In a recent interview, Jongman gave the example of the Chinese word that would be phonetically spelled "ma" in English. As with many, if not most, Mandarin words, it can be pronounced one of four ways: level, rising, dipping or falling. Depending, then, upon intonation, the word can mean "mother," "hemp," "horse" or "scold."

"You've got to get this right," Jongman said. "Otherwise, you're calling your mother a horse."

"There are a lot of languages that have these types of pitch that are associated with different words," Sereno said.

"The majority of speakers in the world are tone-language speakers," Jongman said. "And it all comes from variations in the rate of vocal-fold vibration."

Pointing to his throat, Jongman said, "At high pitch, the vocal folds down here are vibrating at a very fast rate. And when you have a low pitch, they vibrate much more slowly. So it all comes from the action down here."

"Technically," Sereno said, pointing to her face, "there shouldn't be anything up here that differentiates 'ma' with a high pitch versus 'ma' with a falling pitch."

And yet, their study found, there is.

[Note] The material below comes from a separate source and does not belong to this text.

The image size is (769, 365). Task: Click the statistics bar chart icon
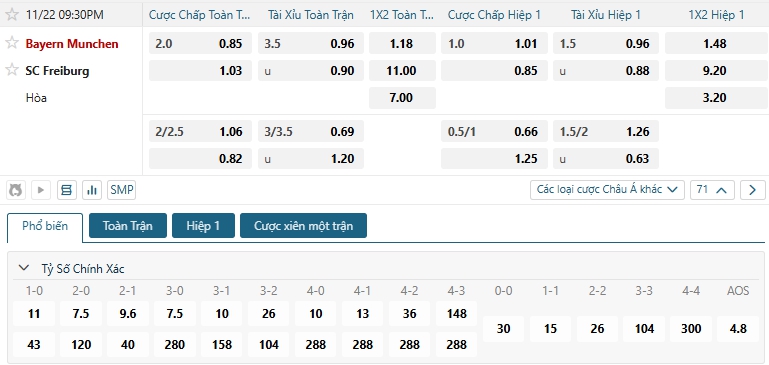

People's facial structures mimic the rising/falling intonations they are applying to their words.

"Some of these associations between facial movement and intonation or pitch had been provisionally established," Jongman said. "We went one step further and said, "OK, let's systematically look at this.""

The researchers recorded the Chinese speakers' faces as they spoke, then subjected the files to computer analysis to determine the relationship between intonation and facial movement. Jongman said it's a big improvement over previous methods.

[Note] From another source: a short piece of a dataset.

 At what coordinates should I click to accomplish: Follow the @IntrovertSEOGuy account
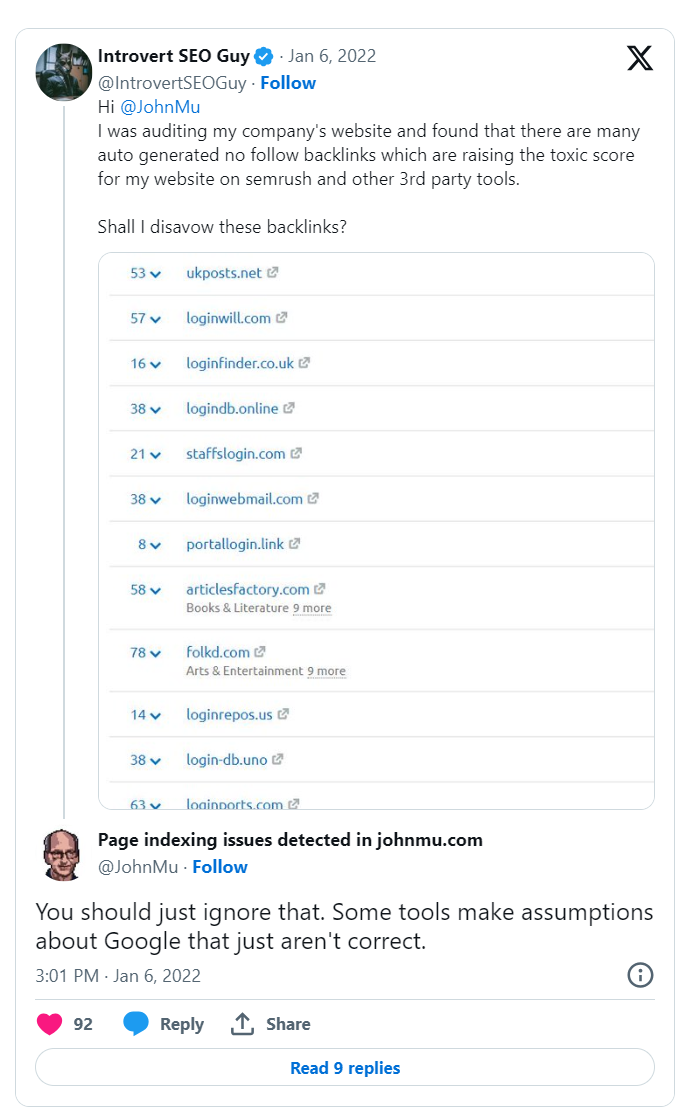pos(288,83)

"In the past," he said, "people have used what is called opto-track analysis. You glue a couple of light-emitting sensors to the face, and then you track the motion of those sensors. And sometimes you even glue stuff to the lips. So you're sitting there with these sensors, and you are asked to speak. I mean, how natural is that? That limits what people would do in normal circumstances. Number two, you have to have a preconceived idea of what the important regions on the face are going to be, because you can't take a reading of anything that you didn't put a sensor on.

"That's one big advantage of our approach. We have settled on these couple of features now. But if later on some other group finds that your earlobe is really important, we can go back to our recordings and analyze that."

Now that they have proven that Mandarin speakers' faces track with their intonation, Jongman and Sereno said the next step will be to determine to what extent these visual cues help the listener—their "linguistic significance."

"We're going to computer-generate a face and then manipulate those features that we just found and see whether it makes a difference," Jongman said. "Do listeners respond to it?"

Just as people with hearing impairment can learn to read lips, people might be able to benefit from the more subtle facial cues, the new study has found.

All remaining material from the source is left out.